Is the High Cost of Housing Stunting New York’s Economic Growth?

High cost of housing may be slowing New York's economic growth.Although affordable housing was high on Mayor Bloomberg’s list of initiatives, housing costs continue to rise, due perhaps to the market subtracting units faster than Bloomberg can put them up. This has led to a spike in the percentage of income that New Yorker’s are spending on rent. According to a new Harvard paper, the high cost of housing is directly linked to the slowdown of economic growth. This is a problem that is compounded by New York’s high unemployment rate compared with the rest of the country. This seems to occur because New York hires people from out of state and few middle class residents see the benefits.

Technically, a Manhattan apartment is considered affordable if middle class residents spend less than 30 percent of their income on rent.
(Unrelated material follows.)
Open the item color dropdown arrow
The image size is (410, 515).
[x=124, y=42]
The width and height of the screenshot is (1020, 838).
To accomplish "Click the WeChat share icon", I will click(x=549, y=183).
The theory that the paper puts forward claims that high costs of living and income inequality are stopping both low and high-skill workers from moving  where the best opportunities are. They are moving to the sun belt simply because they can’t afford the rent in major cities anymore. “The best places for low- and high-skilled workers used to be the same places: California, Maryland, New York,” Peter Ganong, doctoral student of economics and co-author of the paper said. “Now low-skilled workers can no longer afford to move to the high wage places.”

But the economic growth of these places depends on the best and brightest of the middle class taking up residence here and continuing to drive the creative machine that makes a city a global capital. With the higher cost, the population growth of rich states has slowed, suggesting people are looking for lower-level work in lower-level cities. Historically this balance has been the opposite, rich states had rapid population growth while poorer states grew much slower. As middle class residents finds richer states like New York less viable, the economic health of those states becomes threatened, even despite foreign investments and tourism dollars.

The city’s growing gap between the rich and poor and rising housing costs are usually deemed an unfortunate but unavoidable side effect of New York’s economic growth. But looking at how these things can in fact impede economic growth leads to an extremely different and incredibly important conversation about the future of New York City’s Housing policy.